** WORK TO BE COMPLETED **
Rewrite each of the rows below, changing "Viewport" to "Display" wherever it occurs and keeping everything else the same.
=== SOURCE RECORDS ===
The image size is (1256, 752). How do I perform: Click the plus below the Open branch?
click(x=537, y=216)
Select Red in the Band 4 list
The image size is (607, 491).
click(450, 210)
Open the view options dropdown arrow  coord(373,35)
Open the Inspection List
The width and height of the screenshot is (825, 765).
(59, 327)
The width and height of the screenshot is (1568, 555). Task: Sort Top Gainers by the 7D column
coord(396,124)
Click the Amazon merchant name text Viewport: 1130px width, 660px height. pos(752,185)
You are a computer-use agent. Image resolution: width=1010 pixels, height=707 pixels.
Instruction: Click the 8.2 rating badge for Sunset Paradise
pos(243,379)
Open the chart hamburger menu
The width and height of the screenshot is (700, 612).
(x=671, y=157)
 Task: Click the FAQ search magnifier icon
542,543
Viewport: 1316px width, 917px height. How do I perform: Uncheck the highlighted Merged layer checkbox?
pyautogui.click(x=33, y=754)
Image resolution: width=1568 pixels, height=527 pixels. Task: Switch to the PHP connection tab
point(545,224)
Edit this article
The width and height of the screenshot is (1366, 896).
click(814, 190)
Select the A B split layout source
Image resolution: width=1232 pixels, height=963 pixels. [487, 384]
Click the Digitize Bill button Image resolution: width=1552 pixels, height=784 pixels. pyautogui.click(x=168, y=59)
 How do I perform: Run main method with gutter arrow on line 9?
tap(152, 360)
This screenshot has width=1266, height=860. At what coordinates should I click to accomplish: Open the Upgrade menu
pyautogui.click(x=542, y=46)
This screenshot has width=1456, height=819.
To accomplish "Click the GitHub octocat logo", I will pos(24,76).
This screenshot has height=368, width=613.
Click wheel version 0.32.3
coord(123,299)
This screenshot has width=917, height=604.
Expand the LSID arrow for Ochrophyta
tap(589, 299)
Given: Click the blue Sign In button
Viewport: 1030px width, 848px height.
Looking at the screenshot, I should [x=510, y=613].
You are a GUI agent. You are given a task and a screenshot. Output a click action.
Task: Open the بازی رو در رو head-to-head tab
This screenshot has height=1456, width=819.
===
** FULL SOLUTION **
The image size is (1256, 752). How do I perform: Click the plus below the Open branch?
click(x=537, y=216)
Select Red in the Band 4 list
The image size is (607, 491).
click(450, 210)
Open the view options dropdown arrow  coord(373,35)
Open the Inspection List
The width and height of the screenshot is (825, 765).
(59, 327)
The width and height of the screenshot is (1568, 555). Task: Sort Top Gainers by the 7D column
coord(396,124)
Click the Amazon merchant name text Display: 1130px width, 660px height. pos(752,185)
You are a computer-use agent. Image resolution: width=1010 pixels, height=707 pixels.
Instruction: Click the 8.2 rating badge for Sunset Paradise
pos(243,379)
Open the chart hamburger menu
The width and height of the screenshot is (700, 612).
(x=671, y=157)
 Task: Click the FAQ search magnifier icon
542,543
Display: 1316px width, 917px height. How do I perform: Uncheck the highlighted Merged layer checkbox?
pyautogui.click(x=33, y=754)
Image resolution: width=1568 pixels, height=527 pixels. Task: Switch to the PHP connection tab
point(545,224)
Edit this article
The width and height of the screenshot is (1366, 896).
click(814, 190)
Select the A B split layout source
Image resolution: width=1232 pixels, height=963 pixels. [487, 384]
Click the Digitize Bill button Image resolution: width=1552 pixels, height=784 pixels. pyautogui.click(x=168, y=59)
 How do I perform: Run main method with gutter arrow on line 9?
tap(152, 360)
This screenshot has width=1266, height=860. At what coordinates should I click to accomplish: Open the Upgrade menu
pyautogui.click(x=542, y=46)
This screenshot has width=1456, height=819.
To accomplish "Click the GitHub octocat logo", I will pos(24,76).
This screenshot has height=368, width=613.
Click wheel version 0.32.3
coord(123,299)
This screenshot has width=917, height=604.
Expand the LSID arrow for Ochrophyta
tap(589, 299)
Given: Click the blue Sign In button
Display: 1030px width, 848px height.
Looking at the screenshot, I should [x=510, y=613].
You are a GUI agent. You are given a task and a screenshot. Output a click action.
Task: Open the بازی رو در رو head-to-head tab
This screenshot has height=1456, width=819.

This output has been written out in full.